Ship logs to a central system:

# Fluentd DaemonSet for log collection
apiVersion: apps/v1
kind: DaemonSet
metadata:
  name: fluentd
  namespace: kube-system
spec:
  selector:
    matchLabels:
      app: fluentd
  template:
    spec:
      containers:
      - name: fluentd
        image: fluentd:v1.14
        volumeMounts:
        - name: varlog
          mountPath: /var/log
        - name: containers
          mountPath: /var/lib/docker/containers
          readOnly: true
      volumes:
      - name: varlog
        hostPath:
          path: /var/log
      - name: containers
        hostPath:
          path: /var/lib/docker/containers

Best Practices Summary

Resource management: Always set requests and limits. Use monitoring to tune them.

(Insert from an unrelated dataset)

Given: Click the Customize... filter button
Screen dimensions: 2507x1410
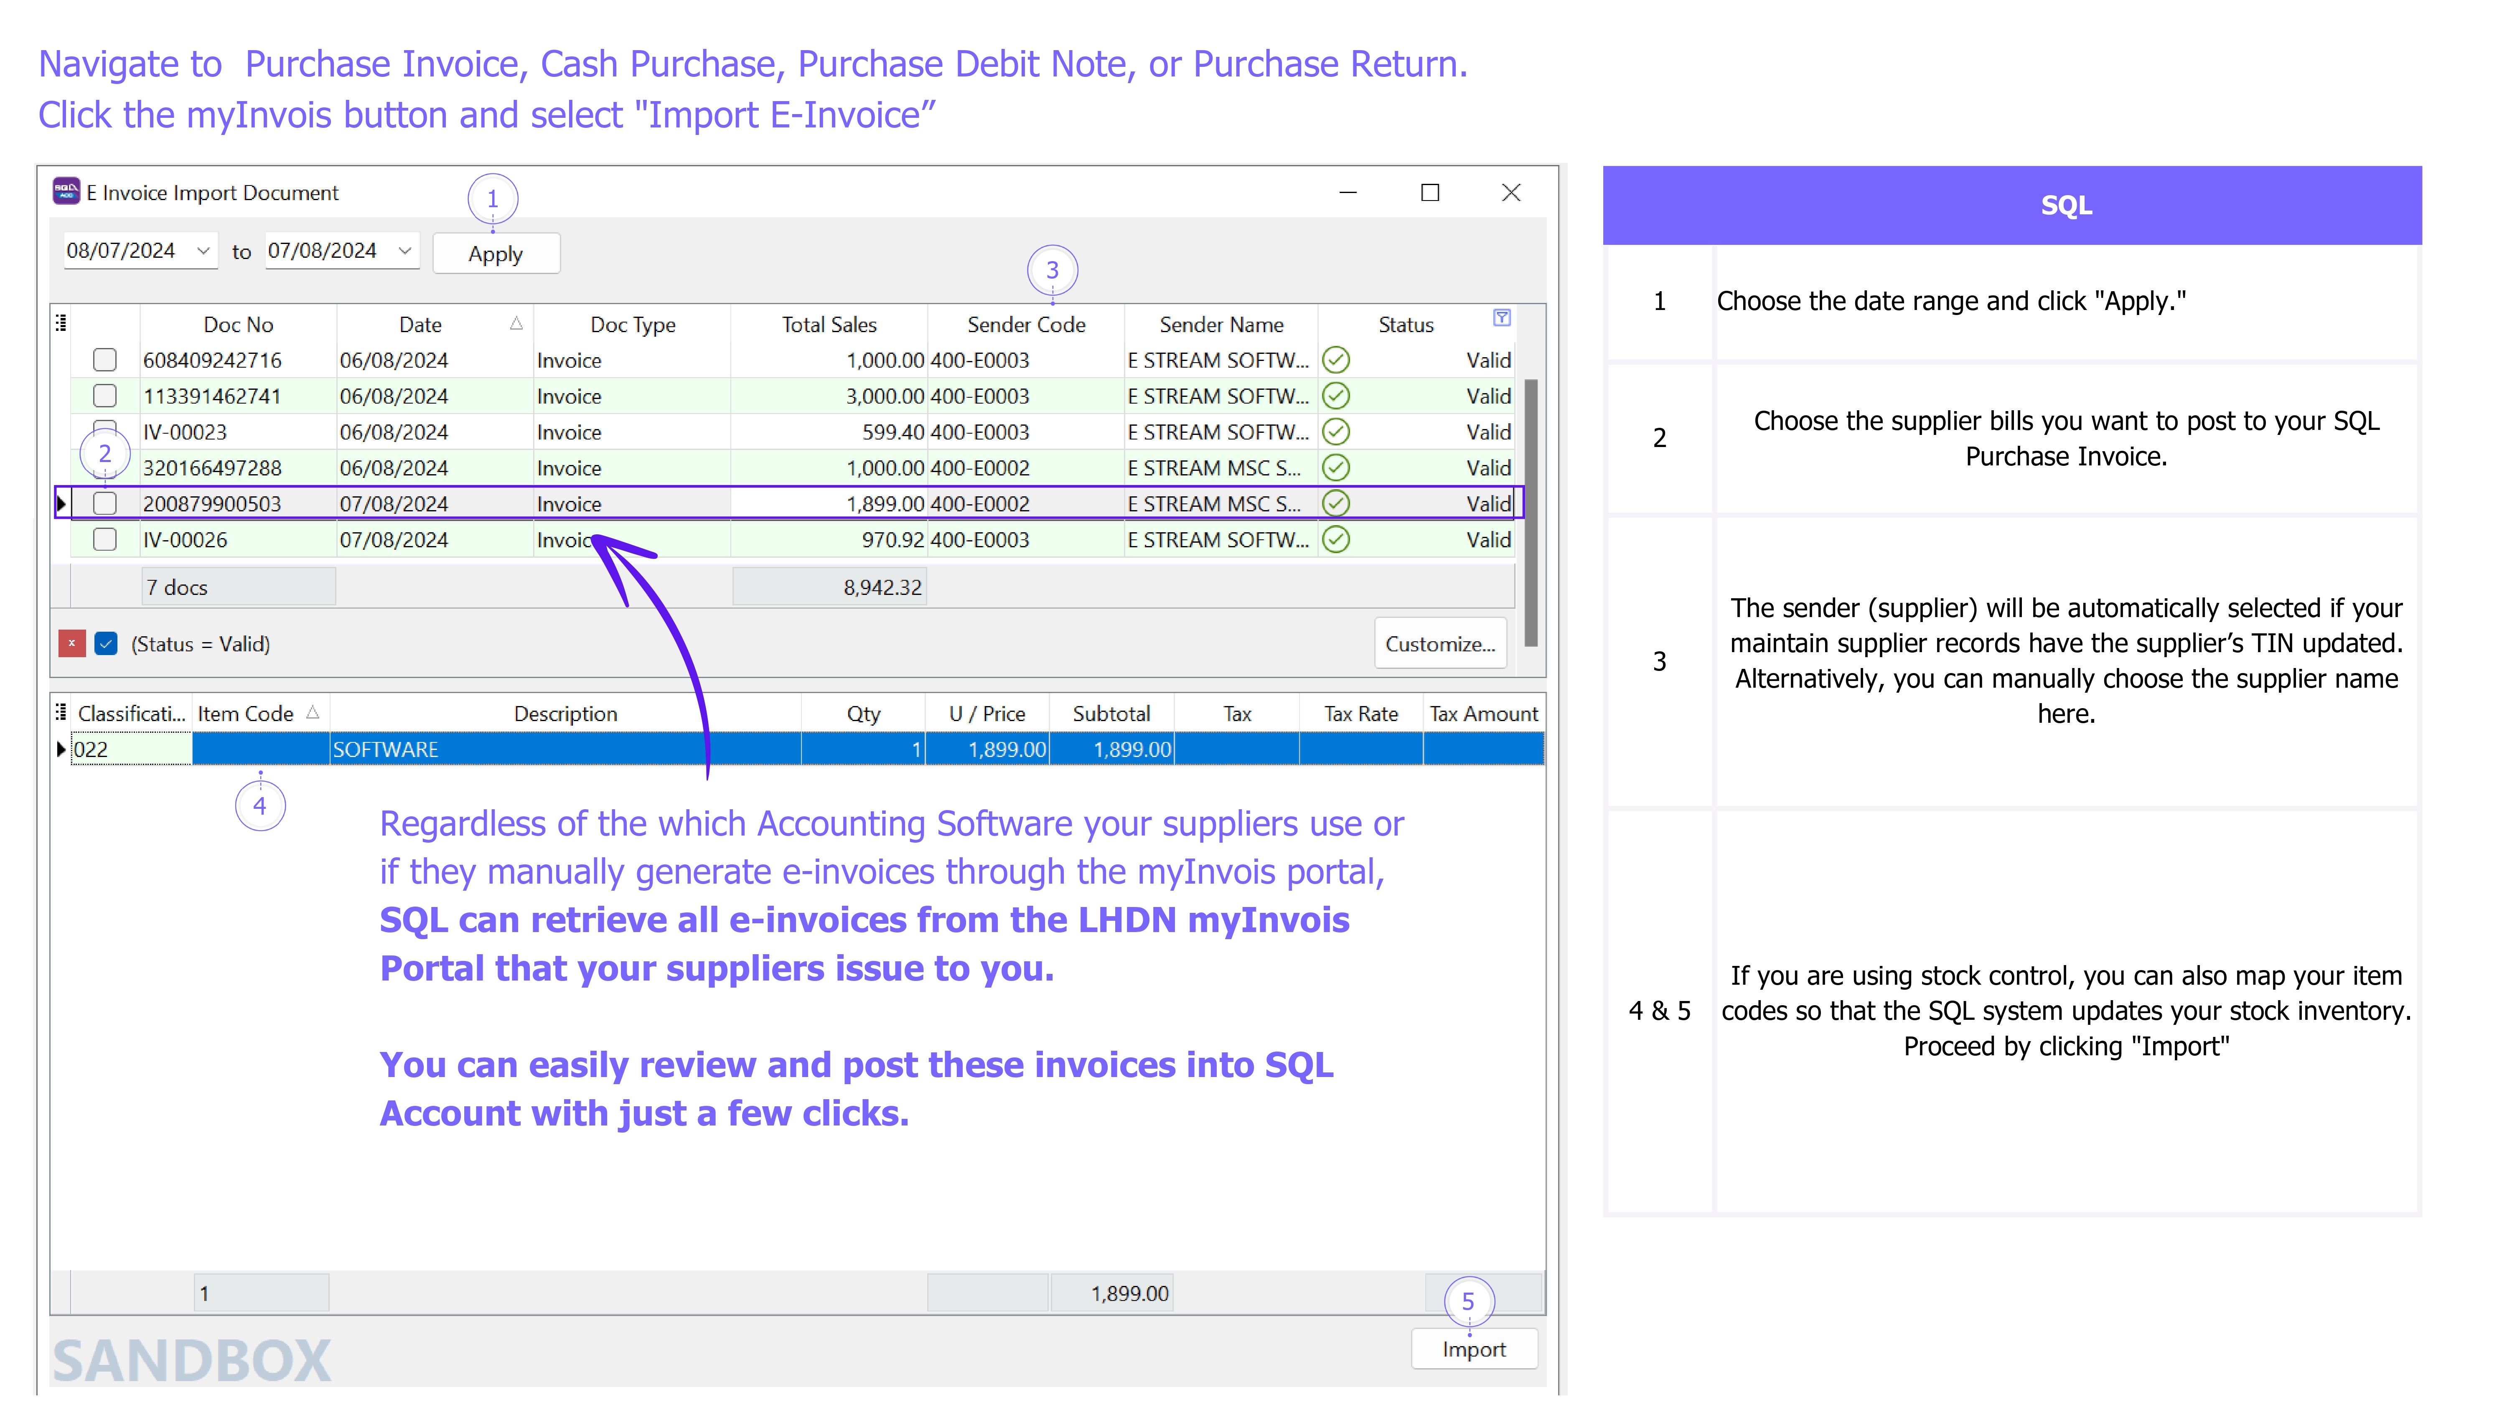Looking at the screenshot, I should pyautogui.click(x=1439, y=643).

Health checks: Implement proper liveness and readiness probes. Test them.

Graceful shutdown: Handle SIGTERM and drain connections before exiting.

Configuration: Use ConfigMaps and Secrets. Never hardcode configuration.

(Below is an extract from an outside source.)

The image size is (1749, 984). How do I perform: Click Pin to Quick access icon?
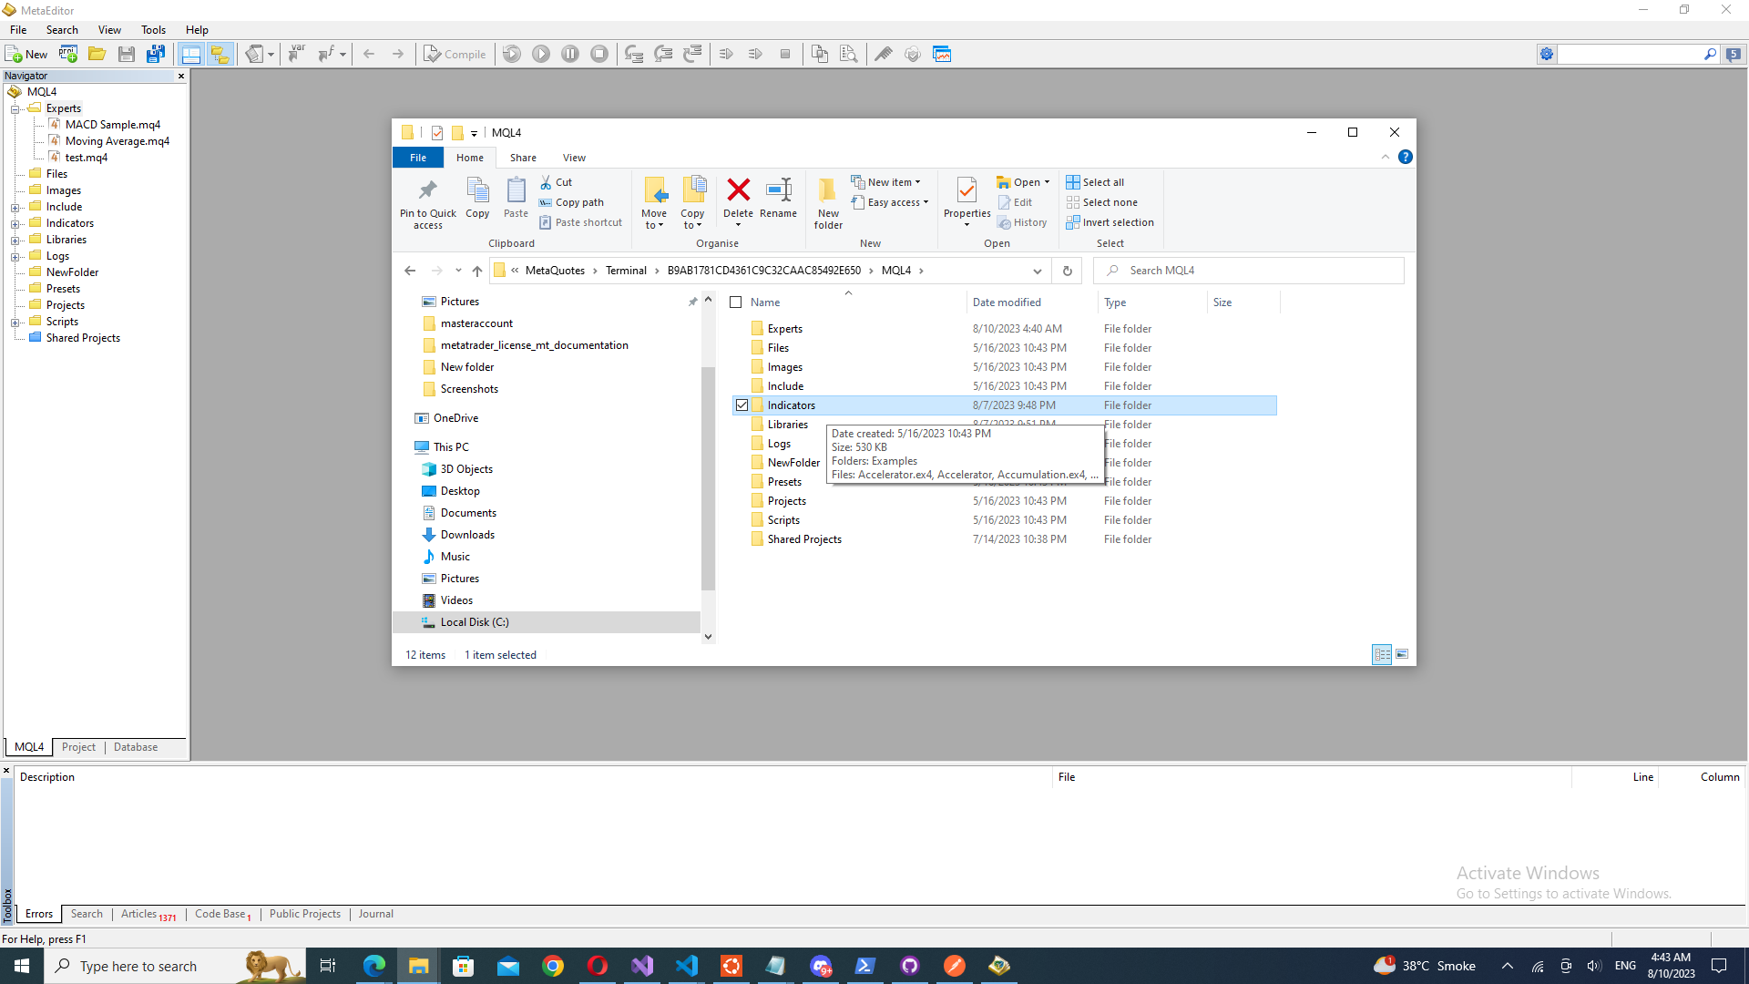[x=427, y=202]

Deployments: Use rolling updates. Implement canary deployments for risky changes.

Autoscaling: Configure HPA for variable load. Set conservative scale-down policies.

Resilience: Use Pod Disruption Budgets to maintain availability.

Security: Implement Network Policies. Use service mesh for zero-trust networking.

Observability: Structured logging, metrics, and distributed tracing are essential.

Looking Forward

Container orchestration is maturing rapidly. Kubernetes has won the orchestration wars, and the ecosystem is building powerful abstractions on top of it. Service meshes are becoming standard. GitOps is automating deployments. Serverless containers are emerging.

But the fundamentals remain: understand resource management, implement proper health checks, handle failures gracefully, and maintain comprehensive observability.

The practices I’ve shared come from real production experience—late-night incidents, post-mortems, and gradual improvements. Start with these patterns, adapt them to your needs, and keep learning from your incidents.

Your production workloads will thank you.